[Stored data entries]
* * *

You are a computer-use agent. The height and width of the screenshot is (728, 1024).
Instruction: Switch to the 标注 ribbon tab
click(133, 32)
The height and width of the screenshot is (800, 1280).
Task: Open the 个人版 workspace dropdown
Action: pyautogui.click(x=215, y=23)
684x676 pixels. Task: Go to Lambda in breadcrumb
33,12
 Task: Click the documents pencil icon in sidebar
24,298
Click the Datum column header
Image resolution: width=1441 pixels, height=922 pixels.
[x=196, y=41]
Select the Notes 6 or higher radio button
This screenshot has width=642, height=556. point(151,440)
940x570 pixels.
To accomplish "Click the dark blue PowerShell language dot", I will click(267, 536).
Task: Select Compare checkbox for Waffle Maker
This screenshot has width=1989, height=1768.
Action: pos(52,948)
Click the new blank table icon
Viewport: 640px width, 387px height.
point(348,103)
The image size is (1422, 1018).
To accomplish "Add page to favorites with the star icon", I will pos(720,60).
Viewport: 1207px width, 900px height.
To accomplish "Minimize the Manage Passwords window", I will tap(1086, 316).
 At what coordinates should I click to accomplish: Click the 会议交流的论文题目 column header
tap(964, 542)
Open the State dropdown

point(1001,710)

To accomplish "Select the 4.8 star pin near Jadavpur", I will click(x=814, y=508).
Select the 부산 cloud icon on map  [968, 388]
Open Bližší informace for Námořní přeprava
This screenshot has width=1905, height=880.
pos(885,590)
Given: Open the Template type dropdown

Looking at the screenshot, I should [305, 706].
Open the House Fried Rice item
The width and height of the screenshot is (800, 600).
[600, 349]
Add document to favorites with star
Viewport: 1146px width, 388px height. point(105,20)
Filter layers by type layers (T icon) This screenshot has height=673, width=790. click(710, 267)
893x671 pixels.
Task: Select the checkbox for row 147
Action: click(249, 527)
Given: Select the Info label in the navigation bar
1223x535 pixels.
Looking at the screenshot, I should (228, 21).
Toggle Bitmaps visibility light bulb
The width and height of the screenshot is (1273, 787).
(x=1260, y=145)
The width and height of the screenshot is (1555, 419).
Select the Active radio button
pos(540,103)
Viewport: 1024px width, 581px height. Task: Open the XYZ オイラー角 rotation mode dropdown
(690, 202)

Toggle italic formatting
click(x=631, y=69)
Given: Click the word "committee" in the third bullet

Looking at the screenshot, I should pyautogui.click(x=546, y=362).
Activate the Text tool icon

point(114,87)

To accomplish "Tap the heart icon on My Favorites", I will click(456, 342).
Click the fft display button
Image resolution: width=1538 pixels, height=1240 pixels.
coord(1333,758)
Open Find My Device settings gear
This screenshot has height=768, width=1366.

* * *

§ **Work task**
All entries should be given again precisely as they appear above.

§ **Result of this exercise**
You are a computer-use agent. The height and width of the screenshot is (728, 1024).
Instruction: Switch to the 标注 ribbon tab
click(133, 32)
The height and width of the screenshot is (800, 1280).
Task: Open the 个人版 workspace dropdown
Action: pyautogui.click(x=215, y=23)
684x676 pixels. Task: Go to Lambda in breadcrumb
33,12
 Task: Click the documents pencil icon in sidebar
24,298
Click the Datum column header
Image resolution: width=1441 pixels, height=922 pixels.
[x=196, y=41]
Select the Notes 6 or higher radio button
This screenshot has width=642, height=556. point(151,440)
940x570 pixels.
To accomplish "Click the dark blue PowerShell language dot", I will click(267, 536).
Task: Select Compare checkbox for Waffle Maker
This screenshot has width=1989, height=1768.
Action: pos(52,948)
Click the new blank table icon
Viewport: 640px width, 387px height.
point(348,103)
The image size is (1422, 1018).
To accomplish "Add page to favorites with the star icon", I will pos(720,60).
Viewport: 1207px width, 900px height.
To accomplish "Minimize the Manage Passwords window", I will tap(1086, 316).
 At what coordinates should I click to accomplish: Click the 会议交流的论文题目 column header
tap(964, 542)
Open the State dropdown

point(1001,710)

To accomplish "Select the 4.8 star pin near Jadavpur", I will click(x=814, y=508).
Select the 부산 cloud icon on map  [968, 388]
Open Bližší informace for Námořní přeprava
This screenshot has width=1905, height=880.
pos(885,590)
Given: Open the Template type dropdown

Looking at the screenshot, I should [305, 706].
Open the House Fried Rice item
The width and height of the screenshot is (800, 600).
[600, 349]
Add document to favorites with star
Viewport: 1146px width, 388px height. point(105,20)
Filter layers by type layers (T icon) This screenshot has height=673, width=790. click(710, 267)
893x671 pixels.
Task: Select the checkbox for row 147
Action: click(249, 527)
Given: Select the Info label in the navigation bar
1223x535 pixels.
Looking at the screenshot, I should (228, 21).
Toggle Bitmaps visibility light bulb
The width and height of the screenshot is (1273, 787).
(x=1260, y=145)
The width and height of the screenshot is (1555, 419).
Select the Active radio button
pos(540,103)
Viewport: 1024px width, 581px height. Task: Open the XYZ オイラー角 rotation mode dropdown
(690, 202)

Toggle italic formatting
click(x=631, y=69)
Given: Click the word "committee" in the third bullet

Looking at the screenshot, I should pyautogui.click(x=546, y=362).
Activate the Text tool icon

point(114,87)

To accomplish "Tap the heart icon on My Favorites", I will click(456, 342).
Click the fft display button
Image resolution: width=1538 pixels, height=1240 pixels.
coord(1333,758)
Open Find My Device settings gear
This screenshot has height=768, width=1366.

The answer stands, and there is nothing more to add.